* [Records for this task]:
------------------------------
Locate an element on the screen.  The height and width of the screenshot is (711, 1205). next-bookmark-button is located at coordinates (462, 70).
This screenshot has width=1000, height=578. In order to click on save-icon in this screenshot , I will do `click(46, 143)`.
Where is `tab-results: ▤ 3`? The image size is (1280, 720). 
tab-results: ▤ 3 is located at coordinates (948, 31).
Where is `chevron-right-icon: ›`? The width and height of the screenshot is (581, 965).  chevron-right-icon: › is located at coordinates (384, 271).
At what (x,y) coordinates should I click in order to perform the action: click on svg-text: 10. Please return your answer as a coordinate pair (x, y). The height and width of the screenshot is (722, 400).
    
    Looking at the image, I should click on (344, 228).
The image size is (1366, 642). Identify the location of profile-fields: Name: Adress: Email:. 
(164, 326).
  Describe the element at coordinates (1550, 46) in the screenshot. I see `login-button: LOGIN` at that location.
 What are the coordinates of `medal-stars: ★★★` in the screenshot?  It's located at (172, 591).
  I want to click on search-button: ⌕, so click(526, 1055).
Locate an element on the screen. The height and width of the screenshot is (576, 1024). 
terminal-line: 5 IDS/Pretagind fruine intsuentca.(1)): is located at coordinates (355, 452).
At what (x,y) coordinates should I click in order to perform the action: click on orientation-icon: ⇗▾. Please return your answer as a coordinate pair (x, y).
------------------------------
* [Task instructions]: Reproduce, word for word, the stretch of rows from the line containing "What are the" through the last row.

* [Exercise output]:
 What are the coordinates of `medal-stars: ★★★` in the screenshot?  It's located at (172, 591).
  I want to click on search-button: ⌕, so click(526, 1055).
Locate an element on the screen. The height and width of the screenshot is (576, 1024). 
terminal-line: 5 IDS/Pretagind fruine intsuentca.(1)): is located at coordinates (355, 452).
At what (x,y) coordinates should I click in order to perform the action: click on orientation-icon: ⇗▾. Please return your answer as a coordinate pair (x, y).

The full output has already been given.